Como Lindner, cada vez son más los alemanes que luchan contra la construcción de torres eléctricas cerca de sus casas, un movimiento que amenaza con frenar la transición a las energías renovables.

La principal economía europea cuenta con abandonar el carbón y la energía nuclear en los próximos años y el impulso de energías renovables como la eólica jugarán un importante papel en posibilitar esta transición.

«El problema es que la energía eólica se produce ampliamente en el norte, mientras que mucha demanda, especialmente la industrial, está en el sur. Esta electricidad debe ser transportada usando nuevas redes», indica a AFP Dierk Bauknecht, del centro de investigación Oeko-Institut.

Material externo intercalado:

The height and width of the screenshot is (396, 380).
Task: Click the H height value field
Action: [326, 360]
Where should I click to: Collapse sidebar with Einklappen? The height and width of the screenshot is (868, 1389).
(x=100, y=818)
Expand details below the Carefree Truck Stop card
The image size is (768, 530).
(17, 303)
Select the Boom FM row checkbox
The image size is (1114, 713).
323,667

Para satisfacer estas necesidades, el gobierno alemán ha lanzado más de un centenar de nuevos proyectos con más de 12.000 kilómetros de líneas eléctricas en los últimos años, según los datos del ministerio de Economía.

Y la tendencia parece que continuará con la nueva coalición de gobierno entre socialdemócratas, ecologistas y liberales, que quiere aumentar la contribución de las renovables hasta el 80% de la mezcla energética.

«Demasiado lento»

Pero la instalación de estas líneas ha sido «demasiado lenta» debido a los «procedimientos» y a la «resistencia local a estos proyectos», dice Bauknecht.

De acuerdo con un estudio de comparación de precios energéticos de la firma Check24, la red alemana se ampliará solamente en 120 kilómetros en 2021, un tercio menos que en 2020.

Si no se hace nada para acelerar este despliegue, Alemania «podría no alcanzar sus objetivos en términos de transición ecológica», advierte Bauknecht.

Para intentar remediar el problema, Berlín introdujo nuevas reglas el año pasado que simplifican el procedimiento burocrático para la aprobación de líneas eléctricas y limitan la posibilidad de apelaciones.

Pero Lindner y sus compañeros activistas, respaldados por la asociación medioambiental NABU, consiguieron una importante victoria este verano boreal que llevó a la suspensión temporal de una sección de la línea de 50Hertz.

Un tribunal decidirá el próximo año si la firma energética puede continuar con su proyecto como tenían planeado o deben ceder a las peticiones de los activistas para que sea desviada o construida subterráneamente para proteger la biodiversidad.

Hasta ahora, 50Hertz ha descartado estas opciones, considerando que son demasiado caras. La empresa no respondió a las solicitudes de comentario de AFP.

En un campo a pocos kilómetros de la casa de Lindner ya se han colocado enormes torres eléctricas. Pero el profesor jubilado confía en salvar unos humedales a unos centenares de metros, hogar de numerosas especies de pájaros.

«Tenemos que proteger este lugar único», afirma.